Search the entries below for "The height and width of the screenshot is (576, 1024).". Give that line and all the lines after it again, exactly, through the last, without pictures.

(Beginning of Data supplied)

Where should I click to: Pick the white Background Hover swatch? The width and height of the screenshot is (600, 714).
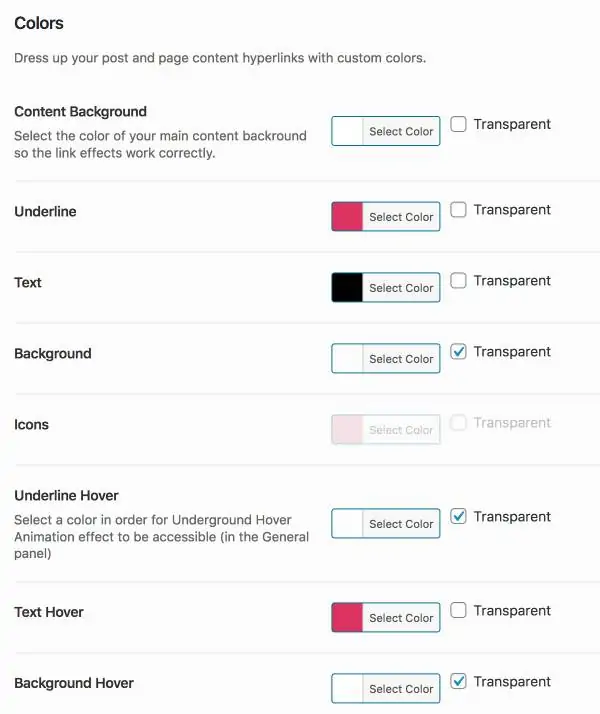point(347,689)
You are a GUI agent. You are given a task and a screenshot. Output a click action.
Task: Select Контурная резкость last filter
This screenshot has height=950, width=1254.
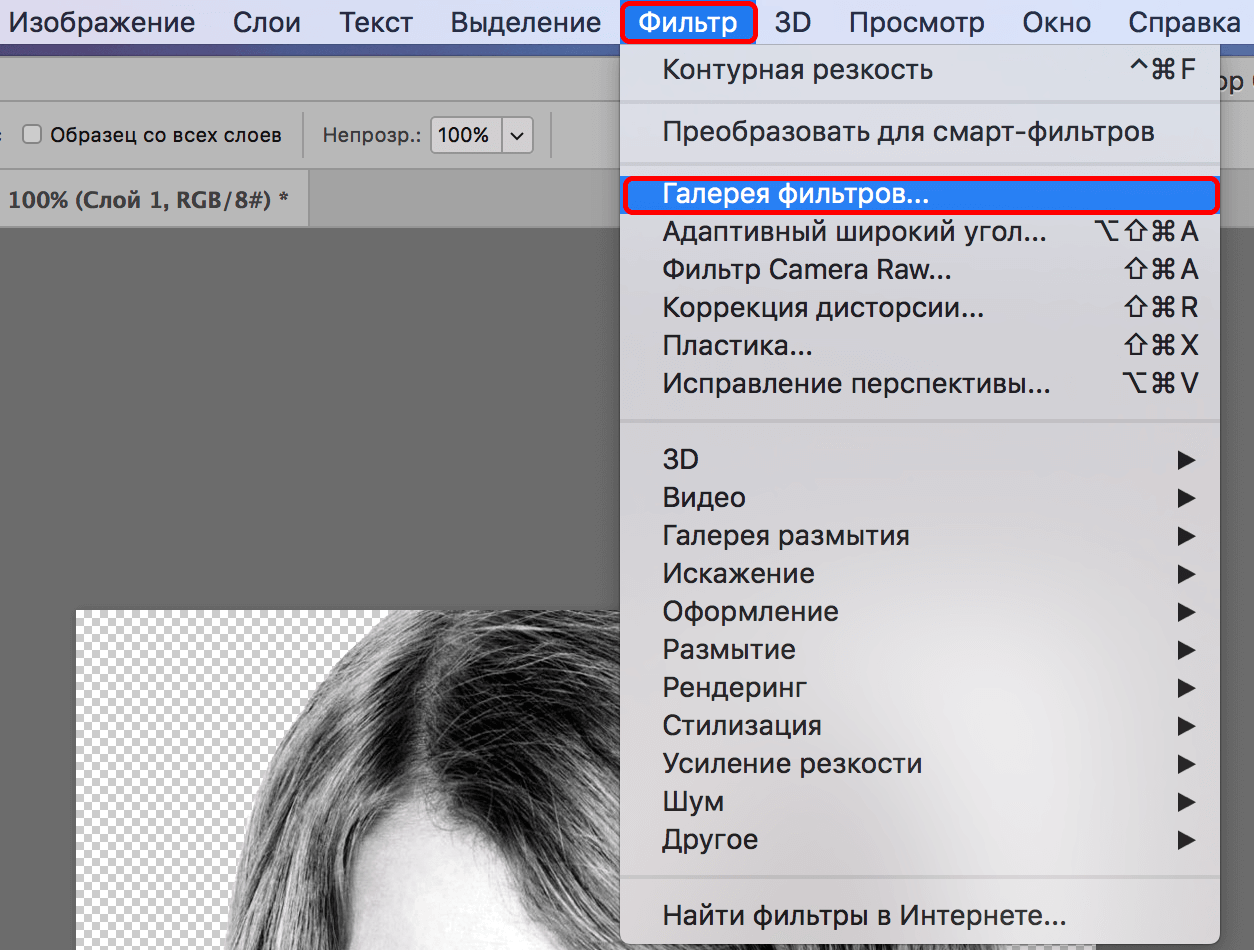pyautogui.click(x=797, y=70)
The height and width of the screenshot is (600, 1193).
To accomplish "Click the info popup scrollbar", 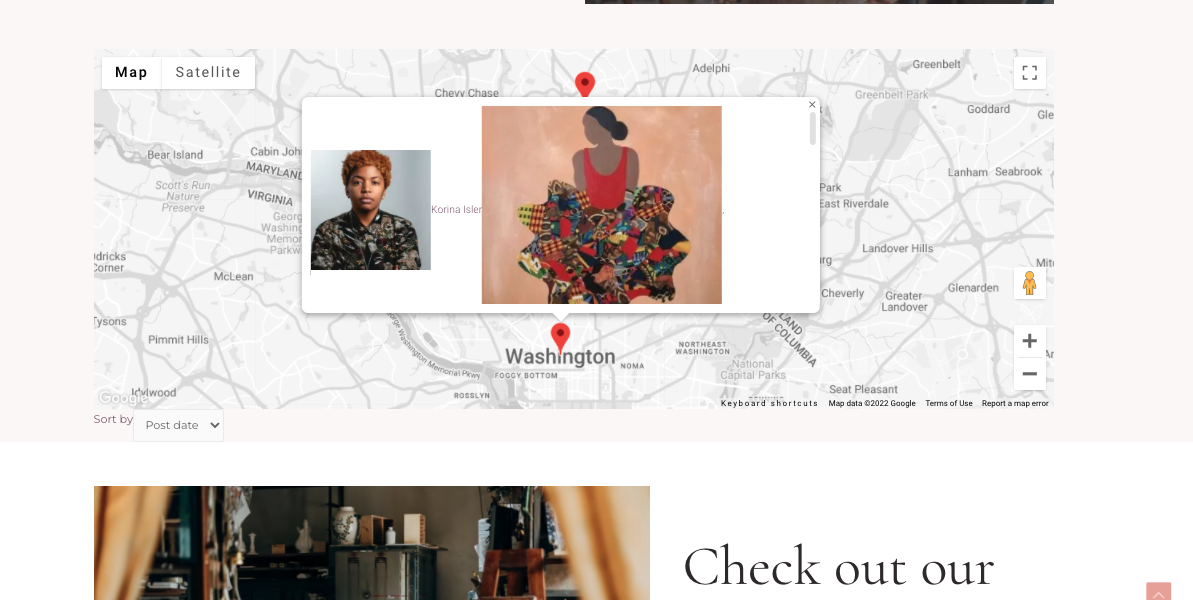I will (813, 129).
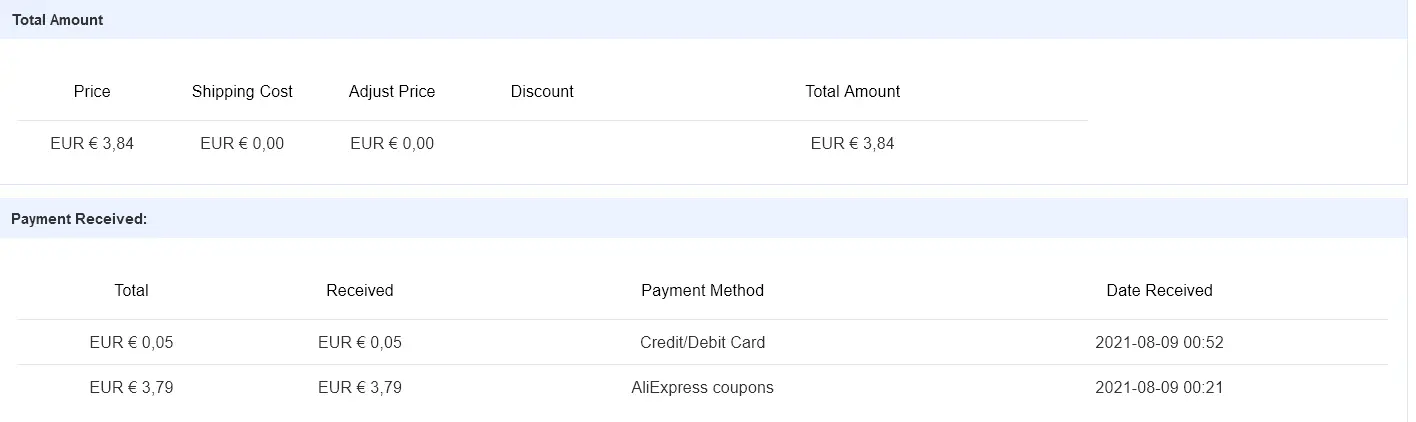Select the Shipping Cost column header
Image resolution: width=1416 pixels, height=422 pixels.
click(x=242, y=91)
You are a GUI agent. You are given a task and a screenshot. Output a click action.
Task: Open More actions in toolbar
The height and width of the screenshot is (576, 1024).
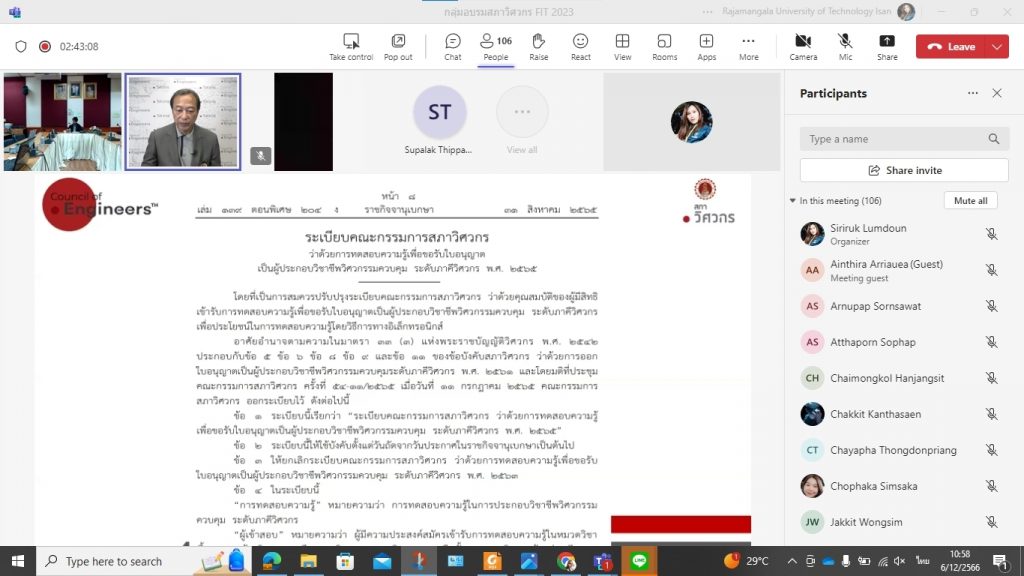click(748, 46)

(End of Data supplied)

### Response to the task
The height and width of the screenshot is (576, 1024).
click(748, 46)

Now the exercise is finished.